In the arena of science, associate professors of psychology Jessica Connelly and James Morris will teach “How to Build a Healthy Human Brain.”
This course, as described in the online list, “examines how early life experience shapes the function of our genome, impacts the development of brain systems involved in the complexities of human life, and sets the stage for our abilities to forge new social bonds that promote healthy lives and rewarding personal experiences.”
Connelly said, “It seemed particularly important in a time when many are struggling with understanding what is going on in the world around them” to offer a course like this. “Deep biological understanding about how you came to be provides a chance to better understand others, their actions and their choices,” she wrote in email.

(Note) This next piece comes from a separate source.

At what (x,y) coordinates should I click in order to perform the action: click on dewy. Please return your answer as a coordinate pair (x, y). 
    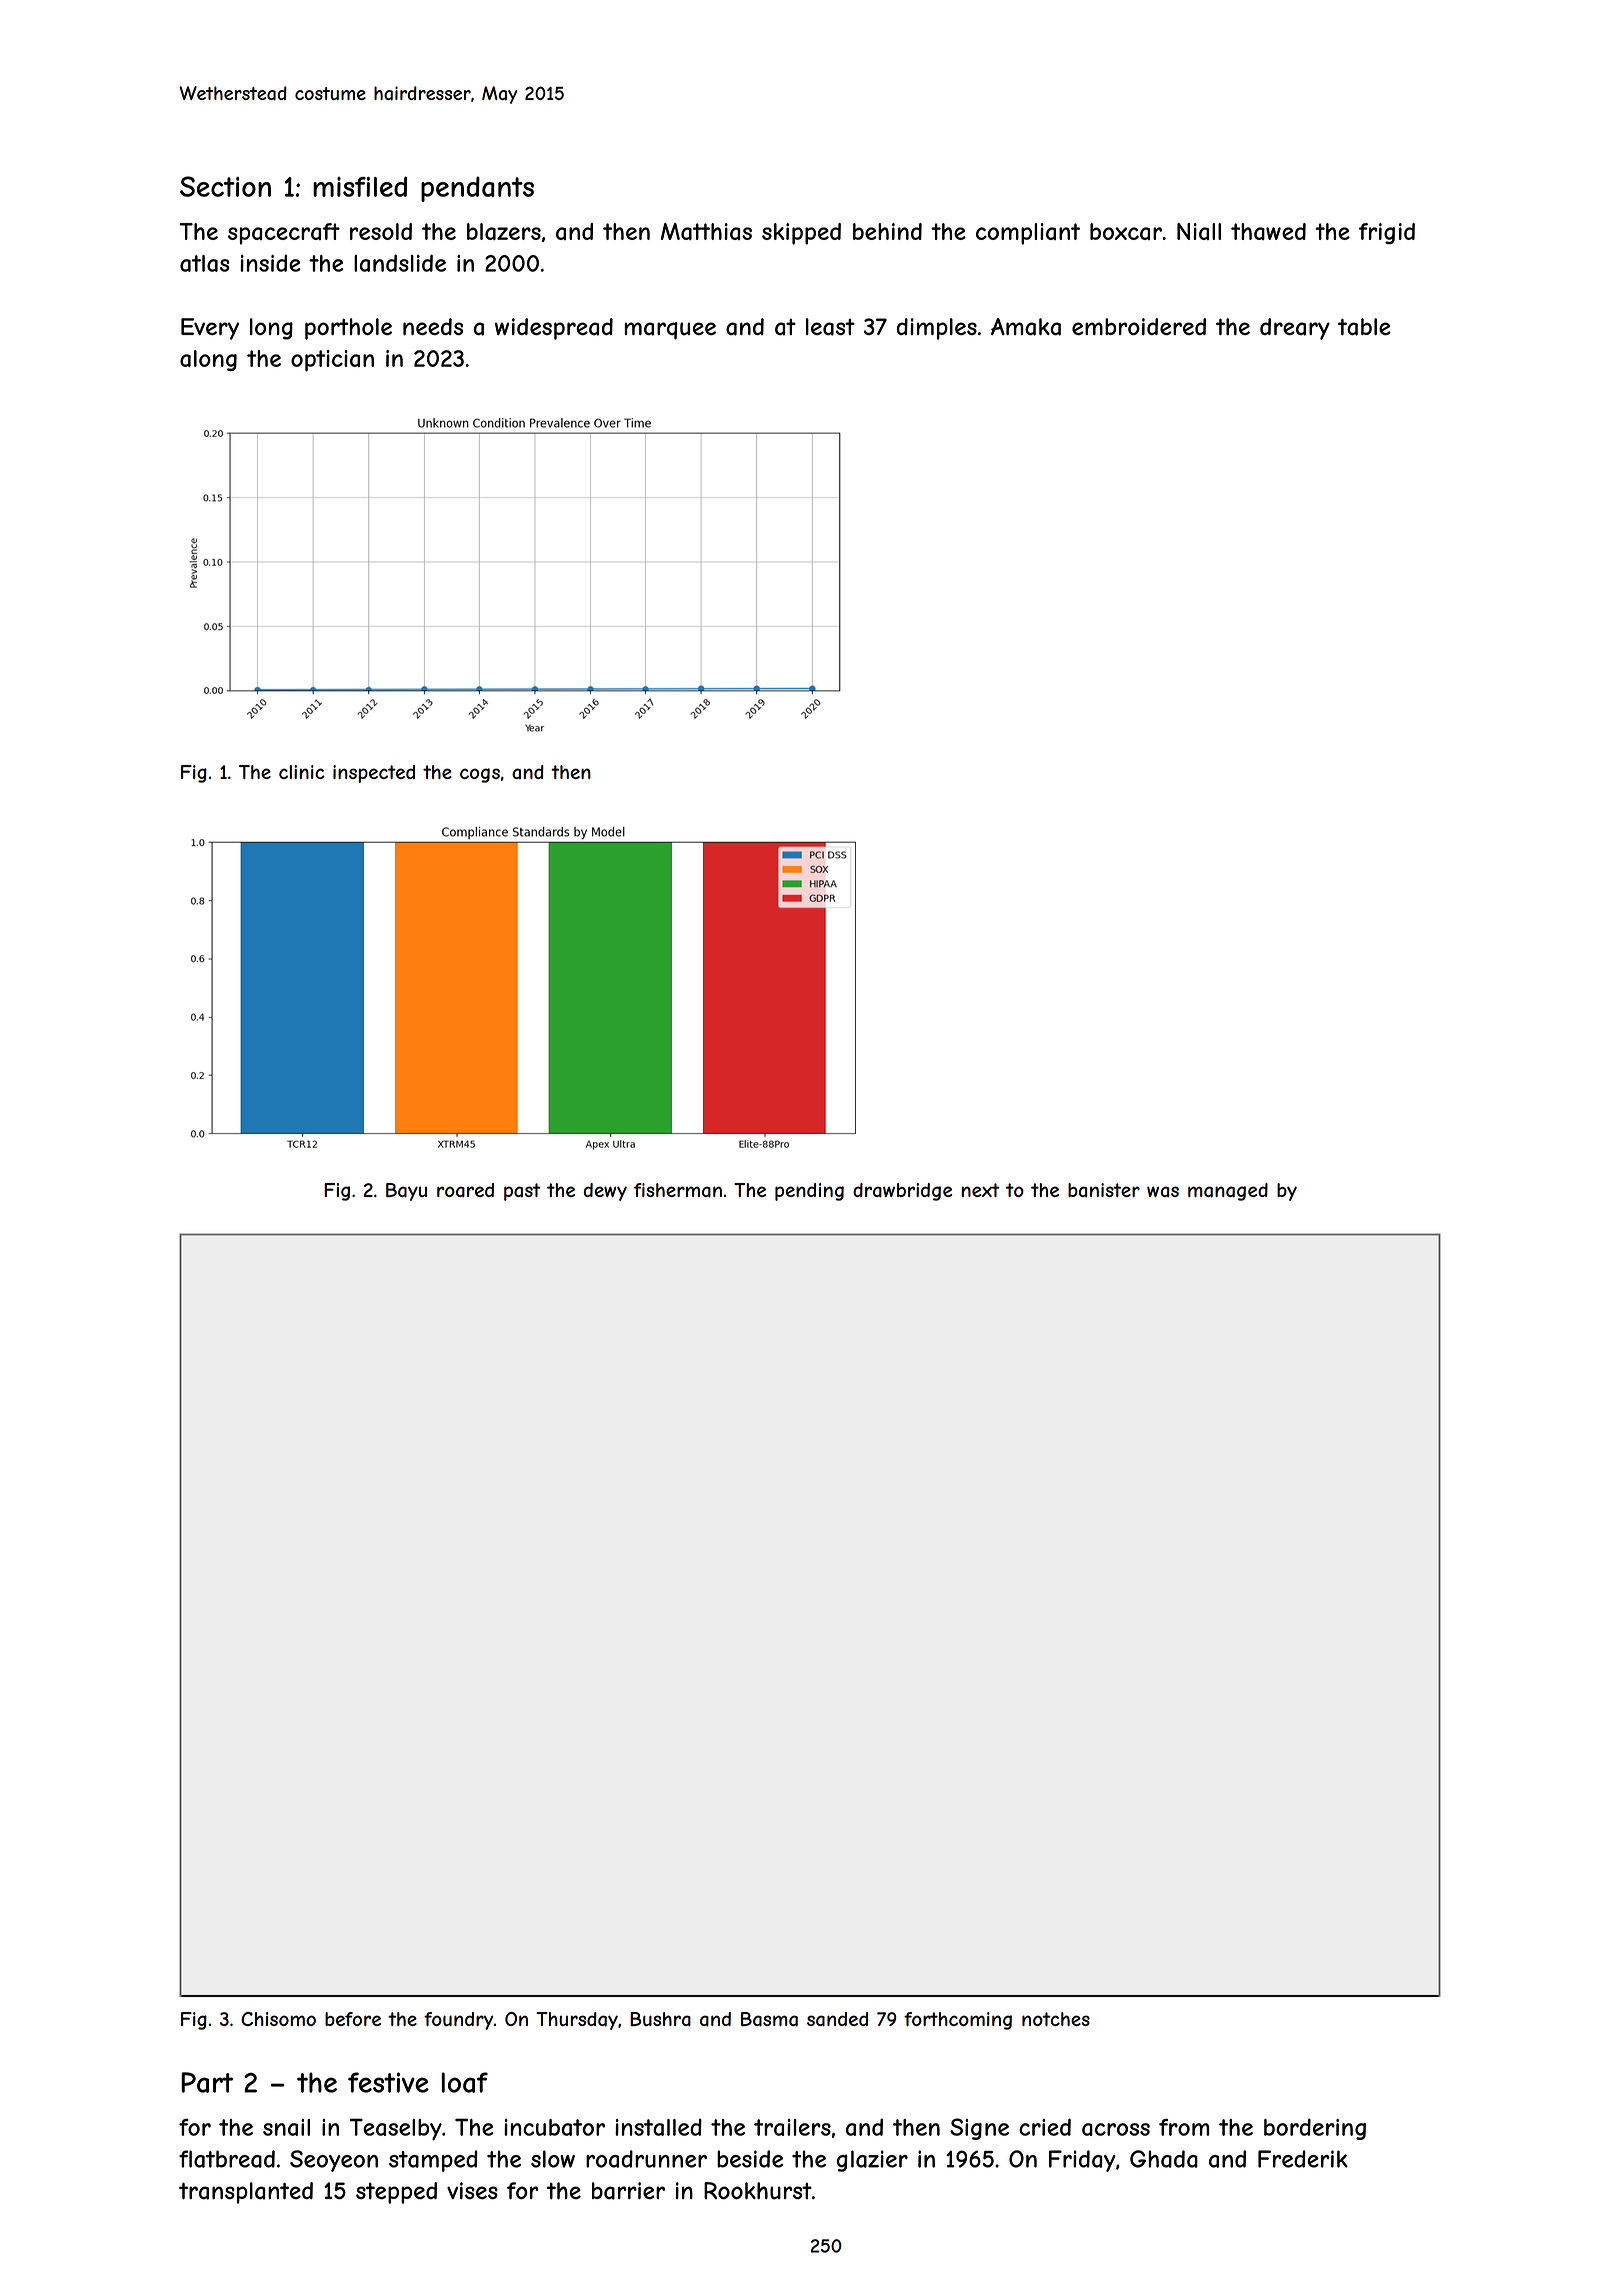
    Looking at the image, I should click on (605, 1192).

She and Morris have collaborated in research, but not in teaching a course. Both have taught separate courses as College Fellows in the New Curriculum that Arts & Sciences has adopted.
“This course is unlike any we have imagined,” Connelly said. “Teaching online the past two semesters has really opened our eyes to new formats and new ways to create thought in the classroom. It is our hope that bringing science to students at UVA through guest lectures by the scientists who have led the fields we will explore will engage students in a way that is deep and memorable.”
Other Signature courses include: “Climate Justice in Cities: Designing for Systems Change,” co-taught by Barbara Brown Wilson and Jeana Ripple in the School of Architecture; “Whiteness: History of a Racial Category,” co-taught by religious studies professor Jalane Schmidt and Andrew Kahrl, a professor of history and African-American studies; and “Pandemics Beyond the Headlines: COVID-19,” co-taught by chemical engineering professor Roseanne Ford and politics professor David Leblang, who has faculty appointments in the Frank Batten School of Leadership and Public Policy and the Miller Center.
In addition, as a special event during J-Term, Larry Sabato, director of the UVA Center for Politics and frequent media commentator on political events, will give a two-hour evening lecture in early January dedicated to the 2020 presidential election.
As the new program launches, Brandt-Pearce said she has been heartened by “the creativity and generosity of the faculty and their willingness to step up, to do this for the students and for the University.”